**Article:**
-- Begin --

When the trigger 18 of the reinforcing bar binding machine 10 shown in Fig. 3 is pulled and operated, the wire W wound around the wire reel 20 is fed by a predetermined length by the feed gears 13, and is wound around a plurality of reinforcing bars 24. Then, immediately before feed operation of the wire W ends, the solenoid 32 is turned on, and the iron core 32A is pulled in. By this pulling-in operation, the stopper lever 30 rotates in the direction of an arrow (clockwise direction) of Fig. 8 against the biasing force of the spring 36.
Therefore, as shown in Fig. 8, the locking portion 31 of the stopper lever 30 is engaged with an engaging portion 21 of the wire reel 20, and stops the rotation of the wire reel 20. Accordingly, since the wire reel 20 does not rotate by inertia, the diameter of the wire W does not increase, and the wire W can always be fed smoothly. Fig. 7 is a plan view of essential portions at the time of braking operation of the brake mechanism shown in Fig. 4, and Fig. 8 is a side view of Fig. 7.
After the lapse of predetermined time, the solenoid 32 is turned off, and the stopper lever 30 rotates in the direction (counterclockwise direction) of the arrow of Fig. 3 by the biasing force of the spring 36, and the iron core 32A also slides to its initial position (refer to Fig. 4). That is, since the spring 36 is directly hung on the stopper lever 30, the stopper lever 30 can be directly returned to its initial state by the biasing force of the spring 36. Accordingly, since there is no waste in the biasing force of the spring, and an unnecessary force is not applied to each part, for example, the iron core 32A or the like, the stopper lever 30 can be returned efficiently.
Thereafter, the twisting motor 16, i.e., the twisting hook is driven on the basis of the driving signal of the CPU 50, and the wire W is twisted and bound. In addition, the CPU 50 outputs the driving signal to the twisting motor 16 after the feed operation of the wire W is ended.
Next, the processing concerning the aforementioned binding processing (the same as a binding mode) will be described with reference to the flow chart shown in Fig. 12. Here, the processing in the reinforcing bar binding machine 10 shown in Fig. 1 is executed by the CPU 50 (refer to Fig. 11), and is expressed by the flow chart of Fig. 12. This program is stored in advance in a program area of the memory 52 (refer to Fig. 11) of the reinforcing bar binding machine 10. In addition, Fig. 13 is a view showing the operating timing of the solenoid 32 shown in Fig. 1.

(Binding mode)

In Step 100 shown in Fig. 12, it is determined whether or not the trigger SW 56 (refer to Fig. 11) is turned on. That is, the trigger 18 shown in Fig. 3 is pulled, and it is determined whether or not the trigger SW 56 is turned. If Step 100 is positive, i.e., if the trigger SW 56 is turned on, the CPU 50 makes the feed motor 14 driven in Step 102. In addition, if Step 100 is negative, the CPU waits for the trigger SW 56 to be turned on.
In Step 104, it is determined whether or not the number of rotation of the feed gears 13 shown in Fig. 2 has become a reference value (the same as a "predetermined amount of feed before a predetermined length"). Here, the reference value is a reference number of rotation which is used to determine whether or not the feed gears 13 have a number of rotation at which they feed the wire W to a predetermined feed amount before a predetermined length.

-- End --

**Source material:**

-- Begin --

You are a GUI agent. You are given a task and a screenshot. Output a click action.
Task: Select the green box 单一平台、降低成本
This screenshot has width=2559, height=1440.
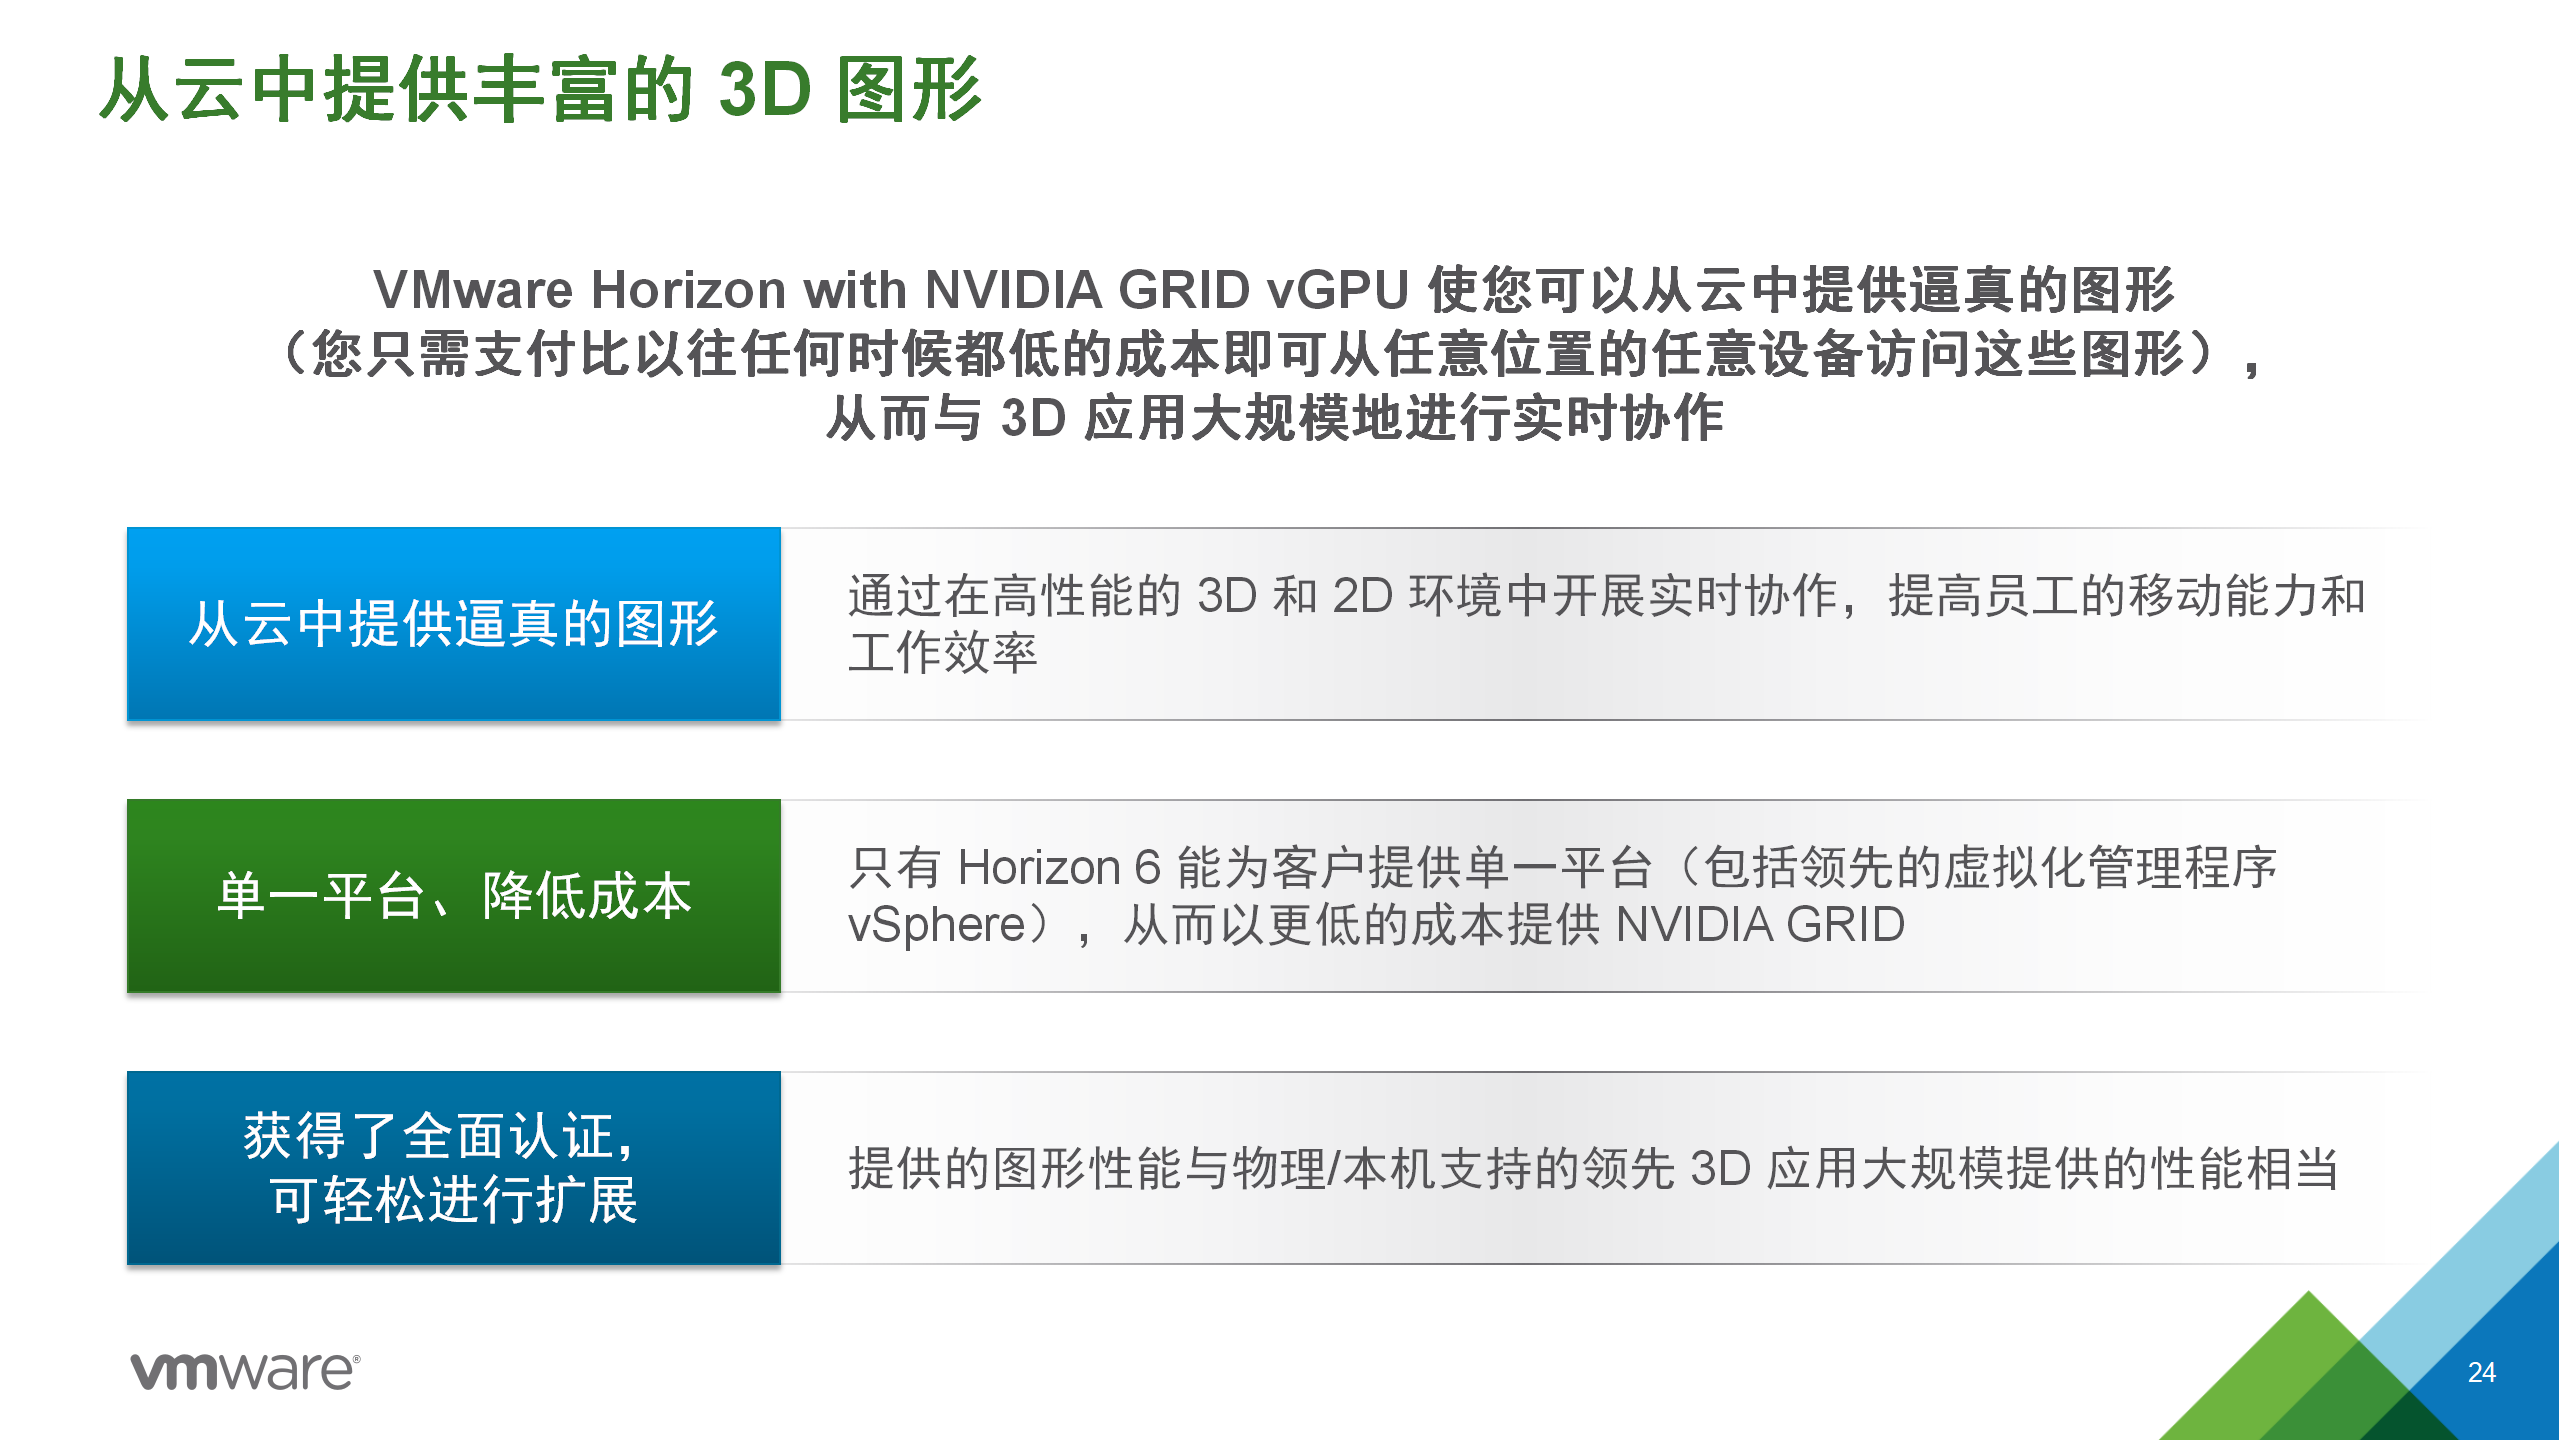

-- End --

**Written tasks:**
**a.** Using the reinforcing bar binding machine text, answer these:
(i) Which part of the stopper lever 30 engages the wire reel 20 to stop its rotation?
(ii) What returns the stopper lever 30 to its initial state after the solenoid 32 is turned off?
(iii) Where is the program for the binding processing stored?
**b.** Carry on the reinforcing bar binding machine text from its last sentence.

**Answers to the tasks:**
**a.**
(i) The locking portion 31 engages the engaging portion 21 of the wire reel 20.
(ii) The biasing force of the spring 36, which is hung directly on the stopper lever 30.
(iii) In a program area of the memory 52 of the reinforcing bar binding machine 10.

**b.**
That is, as the rotation of the feed gears 13 is detected by the sensor 54 shown in Fig. 11, the CPU 50 determines whether or not the feed gears 13 have rotates by the reference value, for example, seventeen times. If Step 104 is positive, i.e. if the number of rotation of the feed gears 13 has reached the reference number of rotation, the solenoid 32 shown in Fig. 11 is turned on in Step 106. In addition, if Step 104 is negative, the CPU waits for the number of rotation of the feed gears 13 to reach the reference number of rotation.
In Step 108, it is determined whether or not the number of rotation of the feed gears 13 has become the reference value (for example, seventeen and half rotations). Here, the reference value is a reference number of rotation which is used to determine whether or not the feed gears 13 have a number of rotation at which they feed the wire W by a predetermined length. That is, it is determined in Step 108 whether or not the feed gears has half-rotated from the reference rotation (17 rotations) of Step 104.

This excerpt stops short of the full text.